Der FDP-Politiker Hans-Joachim Otto schätzte die Spielräume des Gesetzgebers insgesamt nicht sehr hoch ein: "Das Urhebergesetz kann da ein wenig helfen, aber nicht viel", meinte der kultur- und medienpolitischer Sprecher der FDP-Bundestagsfraktion. Otto empfahl der Musikindustrie, "sich an die Spitze der Bewegung zu setzen", den digitalen Vertrieb ihrer Produkte auszubauen, "und nicht weinerlich am Rande zu stehen". Ein Vorwurf, der von den Vertretern der Tonträgerfirmen entschieden zurückgewiesen wurde. "Wir stehen an der Spitze der Bewegung", so der Vorsitzender der Geschäftsführung des Bundesverbandes der Phonographischen Wirtschaft, Peter Zombik.
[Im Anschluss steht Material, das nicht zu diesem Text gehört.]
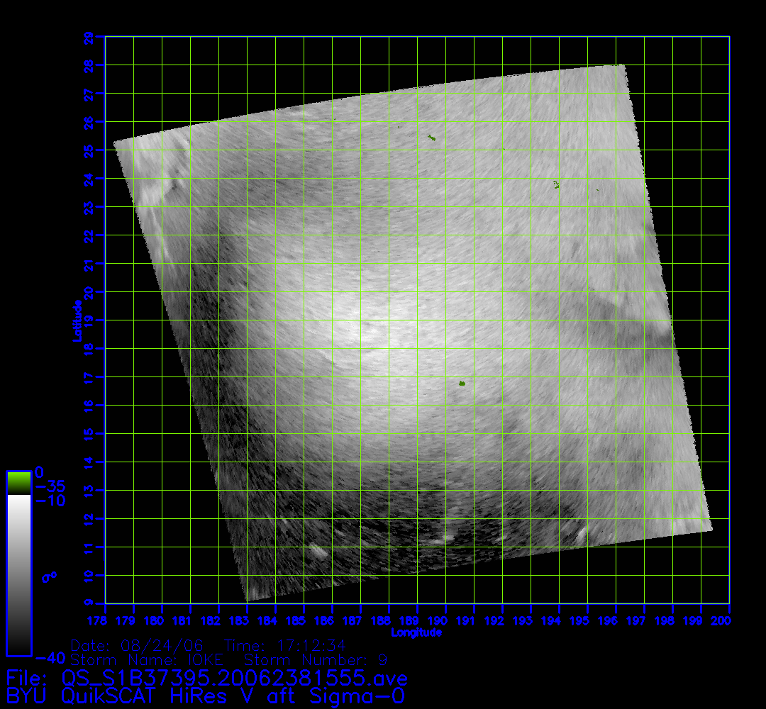This screenshot has width=766, height=709.
Task: Click the -35 label beside the color bar
Action: pyautogui.click(x=50, y=487)
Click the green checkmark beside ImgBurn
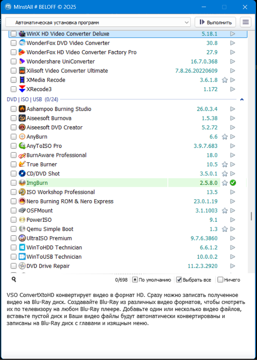Image resolution: width=257 pixels, height=360 pixels. click(x=233, y=183)
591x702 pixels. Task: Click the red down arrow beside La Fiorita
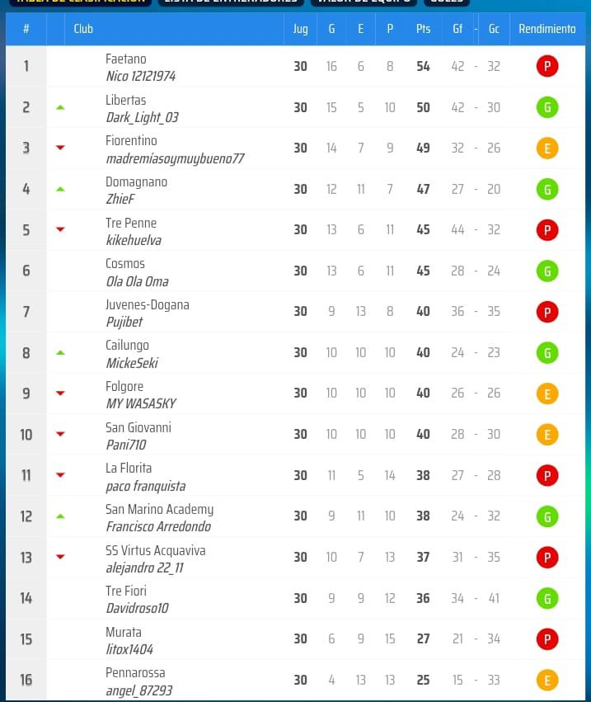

Es sei jedoch schwierig "eine Tankstelle zu eröffnen, wenn links und rechts illegale Ölquellen sprudeln".
Auch der SPD-Medienexperte Jörg Tauss zeigte sich skeptisch gegenüber der Wirksamkeit von neuen Gesetzen gegen illegale Downloads im Netz. Das Problem liege vor allem in deren technischer Durchsetzbarkeit. Die Branche selbst müsse Mechanismen für den Kopierschutz, gleichsam "digitale Wegfahrsperren", entwickeln. "Die Lösung dieses Problems steht und fällt mit der Entwicklung digitaler Wasserzeichen", sagte der Vorsitzende des Bundestagsunterausschusses Neue Medien. "Allein mit Gesetzen kommen wir nicht mehr hinterher".
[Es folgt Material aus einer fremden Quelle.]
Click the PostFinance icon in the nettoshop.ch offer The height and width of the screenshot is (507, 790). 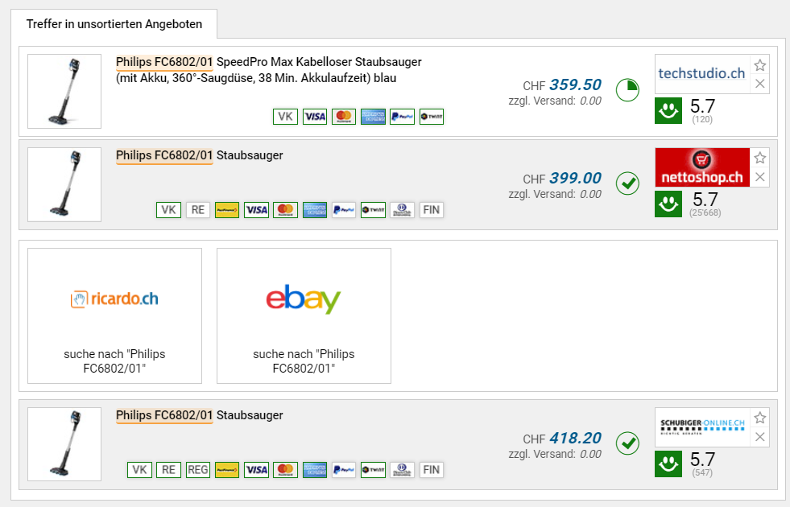click(x=227, y=210)
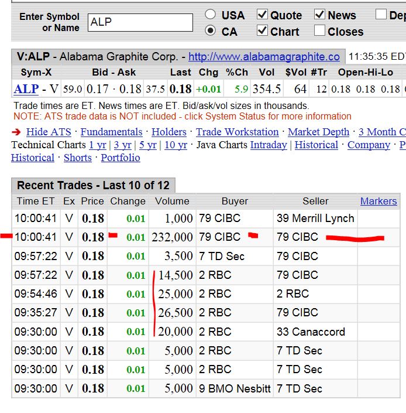Open the Portfolio link
Screen dimensions: 406x413
tap(121, 158)
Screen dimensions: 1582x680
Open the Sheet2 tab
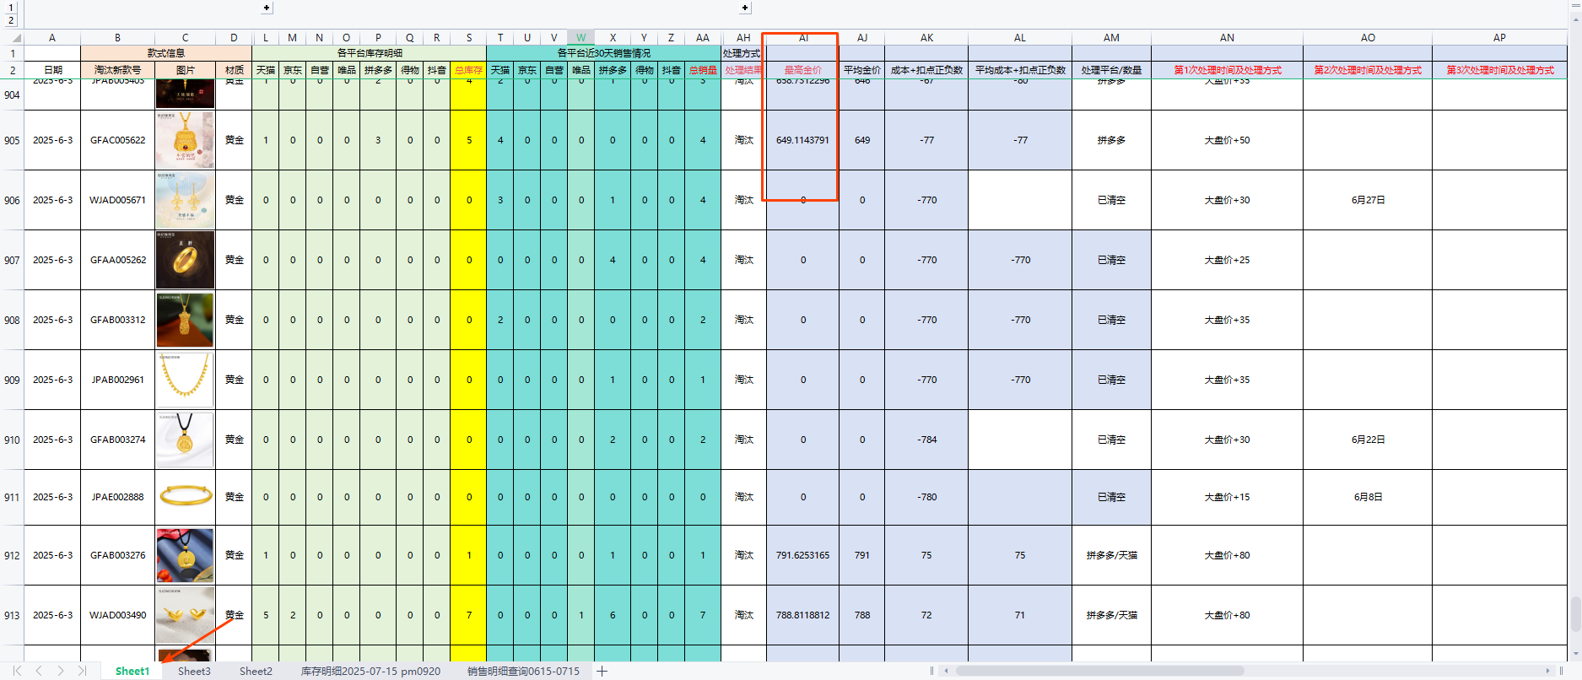tap(256, 671)
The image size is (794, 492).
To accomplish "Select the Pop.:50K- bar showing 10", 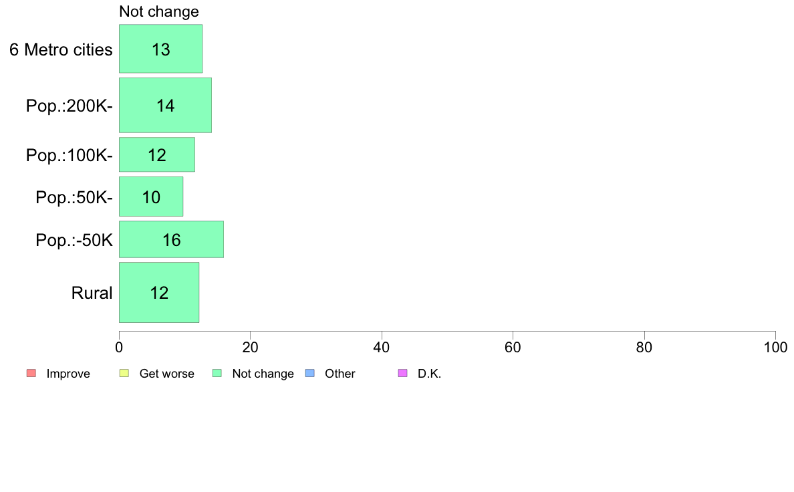I will (x=152, y=197).
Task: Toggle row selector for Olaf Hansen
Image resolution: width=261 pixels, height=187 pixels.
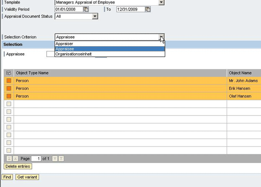Action: coord(9,96)
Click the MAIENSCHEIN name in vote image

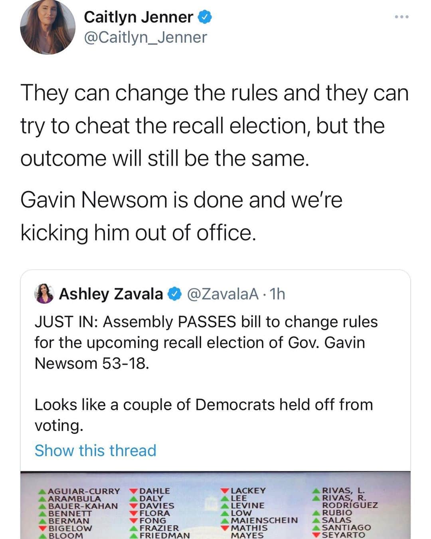click(265, 520)
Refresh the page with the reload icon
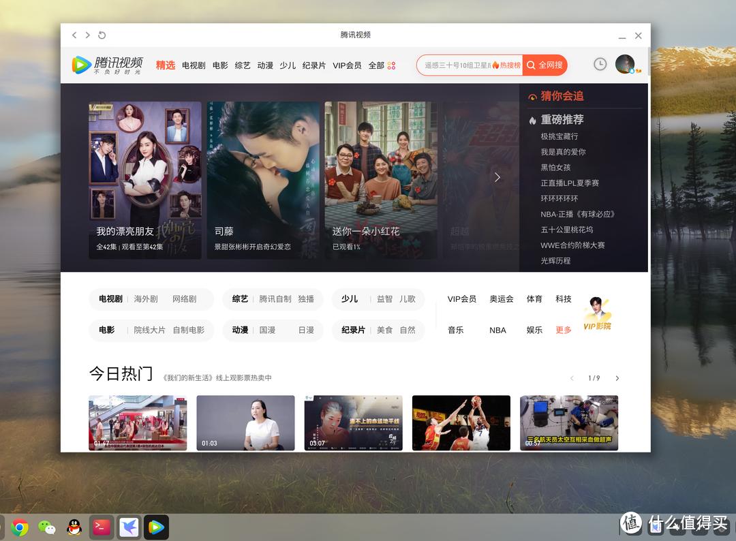 tap(102, 35)
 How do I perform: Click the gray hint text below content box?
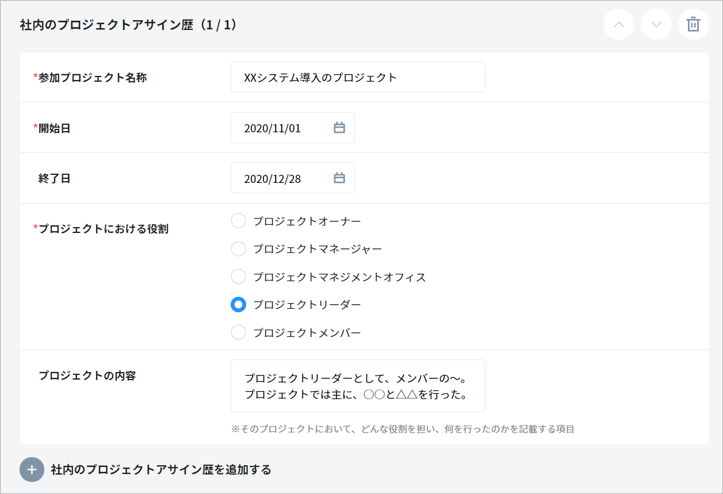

"Digitale Wasserzeichen und geschlossene Sicherungssysteme helfen dort nicht weiter, wo Dateien von bestehenden CDs kopiert und ins Netz gestellt werden," so darauf Dr. Martin Schaefer, Geschäftsführer des Bundesverbandes der Phonographischen Wirtschaft. Ein technischer Ansatz, wie die Online-Piraterie von Deutschland aus eingedämmt werden könnte, ist nach Ansicht des Bundesverbandes Phono das von der Musikindustrie in Auftrag gegebene "Right Protection System" (RPS). Dieses System sei dem deutschen Grenzbeschlagnahmegesetz nachgebildet und daher eine geeignete Möglichkeit, nationales Recht im internationalem Medium durchzusetzen. Vereinfacht gesagt, sorgt die RPS-Software dafür, dass an den virtuellen Grenzübergängen Internetseiten mit illegalen Musikangeboten gesperrt werden. Grundlage dazu ist eine Negativliste mit den entsprechenden Dateiadressen, die, ständig aktualisiert, an sämtliche deutsche Access-Provider mit Auslandsleitungen überspielt werden müsse. "Wir befinden uns hier in entsprechenden Gesprächen mit den Providern", sagte Schaefer.
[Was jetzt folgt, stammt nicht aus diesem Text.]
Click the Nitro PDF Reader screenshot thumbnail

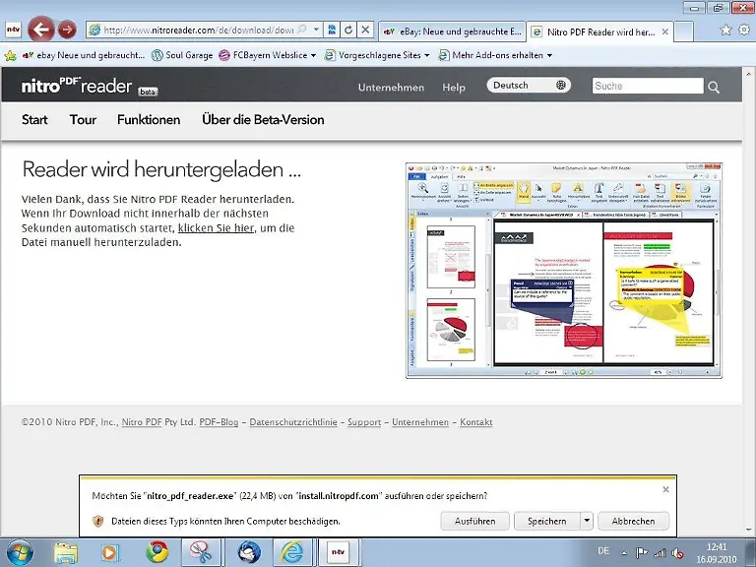pos(564,270)
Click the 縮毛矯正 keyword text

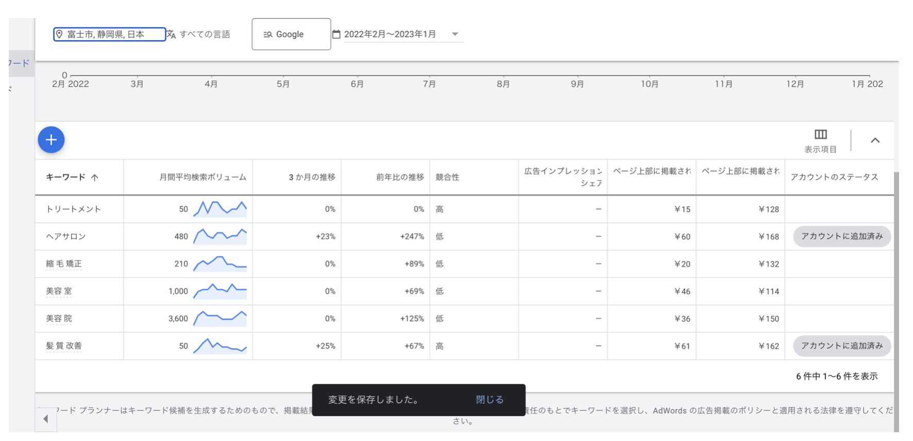pyautogui.click(x=64, y=264)
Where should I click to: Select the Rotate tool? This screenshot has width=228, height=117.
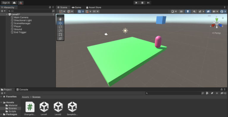pos(60,27)
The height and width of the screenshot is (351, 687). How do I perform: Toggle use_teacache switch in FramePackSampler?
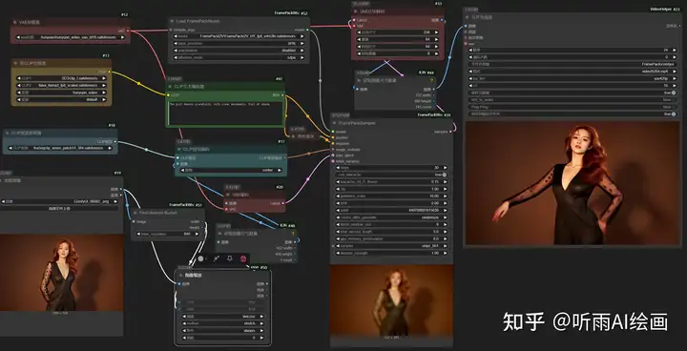coord(392,175)
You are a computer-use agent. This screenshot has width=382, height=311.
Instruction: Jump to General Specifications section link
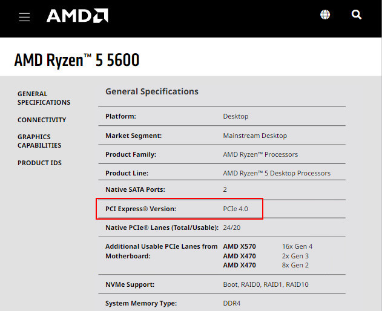(44, 98)
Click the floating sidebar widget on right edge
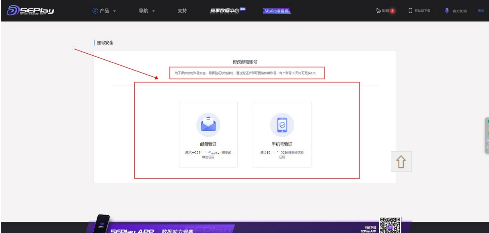The image size is (489, 233). 487,136
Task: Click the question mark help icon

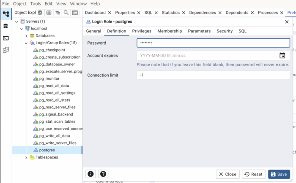Action: pos(103,174)
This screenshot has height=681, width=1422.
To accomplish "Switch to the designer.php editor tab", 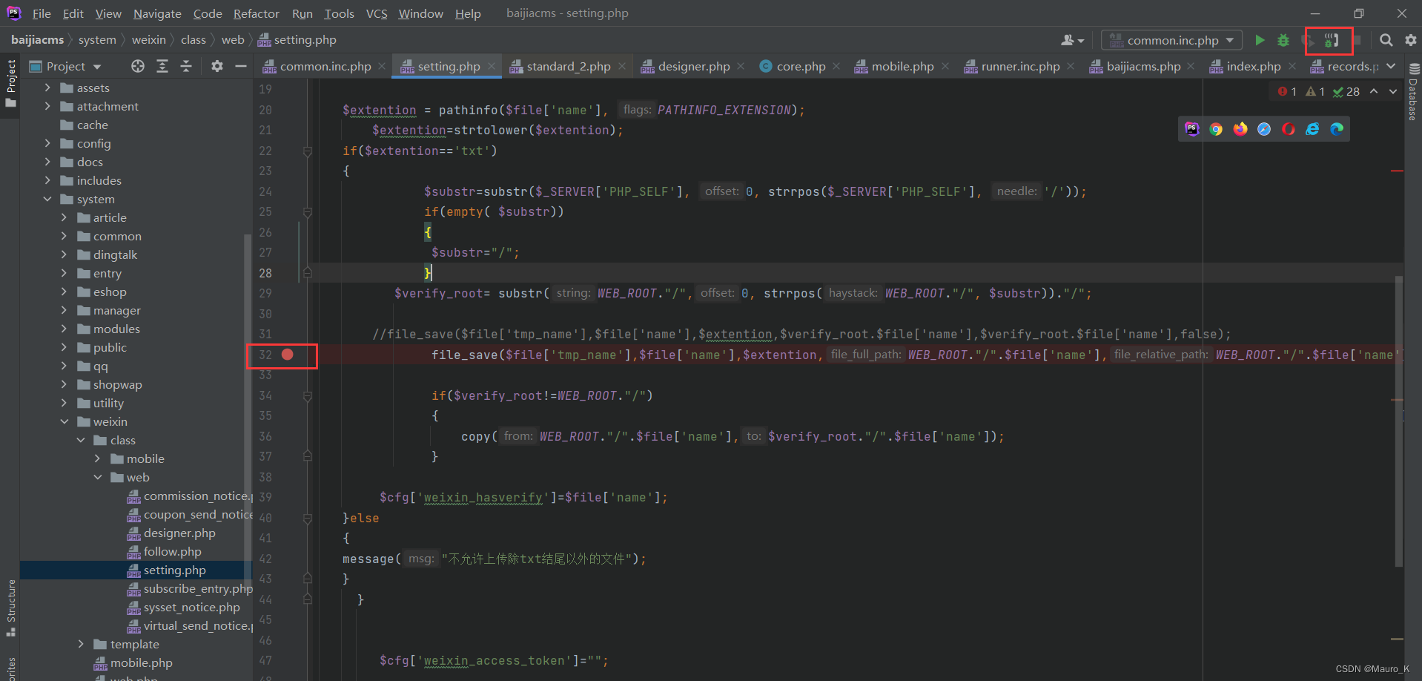I will pos(692,66).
BLM-Präsident Prof. Dr. Wolf-Dieter Ring wies auf die medienpolitische Kontexte hin, die die Fragen von Urheberrechtsverletzungen im Netz auf dem Gebiet der Musik haben. "Diese Fragen sind von einer Bedeutung, die weit über die Grenzen der Musikbranche hinausgeht" geht, sagte Ring. Letztlich gehe es um die Frage, wie überhaupt "Rechtsgrundsätze im Internet umgesetzt werden können". Hier könnten die "Erfahrungen der Musikbranche richtungsweisend sein für die gesamte Medienbranche", auch für noch weitaus komplexere Problemfelder wie Jugendschutz, Daten- und Verbraucherschutz im Netz.
Für den Musiker Frank Dostal, Mitglied des GEMA-Aufsichtsrates, hat das Problem der Musikpiraterie mehr als nur eine wirtschaftliche Dimension. Mit dem "Verfall des Urheberrechts" werde den Musikern ihre Lebensgrundlage entzogen. Nicht allein der Gewinn der großen Musikunternehmen sei in Gefahr, sondern "letztlich unsere kulturelle Identität".